Re: return unaltered complete multivalued fields with Highlighted results

Posted by Erick Erickson <er...@gmail.com>.
Hmmm, I don't know a thing about the highlighter code, but if you can just make
a patch and create a JIRA (https://issues.apache.org/jira/browse/SOLR)
and attach it, it'll get "in the system".

I suspect you've seen this page, but just in case:
http://wiki.apache.org/solr/HowToContribute
See, especially, "Yonik's Law of patches" on that page...


Two questions:
1> after your changes, could you successfully run "ant test"?
2> can you supply any unit tests that illustrated the correct behavior here?

Even if both answers are "no", it's still probably a good idea to submit the
patch.

Although first it might be a good idea to discuss this on the dev list
(dev@lucene.apache.org) before opening a JIRA, it's possible that
there's something similar in the works already...

- [Recorded information]:
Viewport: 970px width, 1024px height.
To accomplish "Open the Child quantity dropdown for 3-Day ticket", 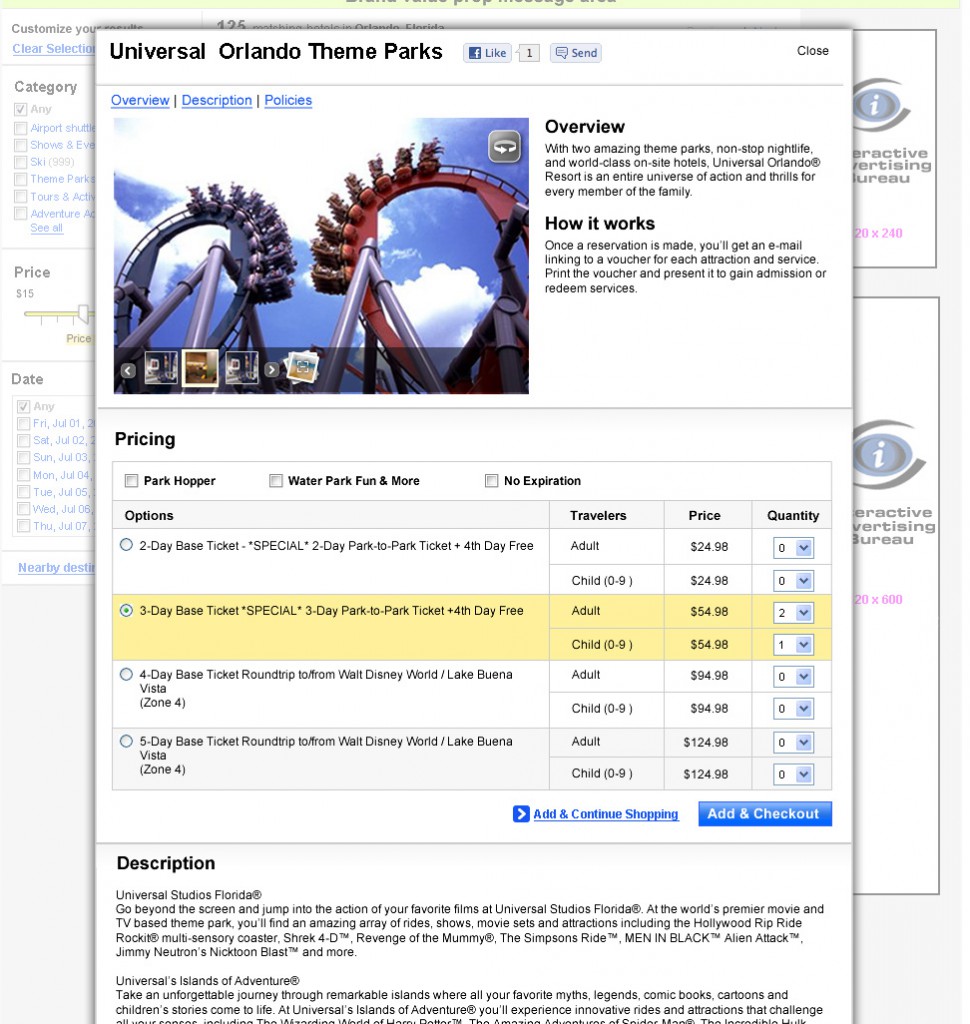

- [Stated exercise A]:
Answer these from the forum reply, one line each:
(i) Which wiki page does the reply point to?
(ii) Which command does it ask whether you could run successfully after the changes?
(iii) Which mailing list address does it suggest for discussion before opening a JIRA?
- [Stated exercise B]: List every web address and email address that appears in the forum reply.
- [Stated exercise C]: Reproduce the forum reply word for word from "and attach it, it'll" to "correct behavior here?".

- [Full output A]:
(i) http://wiki.apache.org/solr/HowToContribute
(ii) "ant test"
(iii) dev@lucene.apache.org

- [Full output B]:
- er...@gmail.com
- https://issues.apache.org/jira/browse/SOLR
- http://wiki.apache.org/solr/HowToContribute
- dev@lucene.apache.org

- [Full output C]:
and attach it, it'll get "in the system".

I suspect you've seen this page, but just in case:
http://wiki.apache.org/solr/HowToContribute
See, especially, "Yonik's Law of patches" on that page...


Two questions:
1> after your changes, could you successfully run "ant test"?
2> can you supply any unit tests that illustrated the correct behavior here?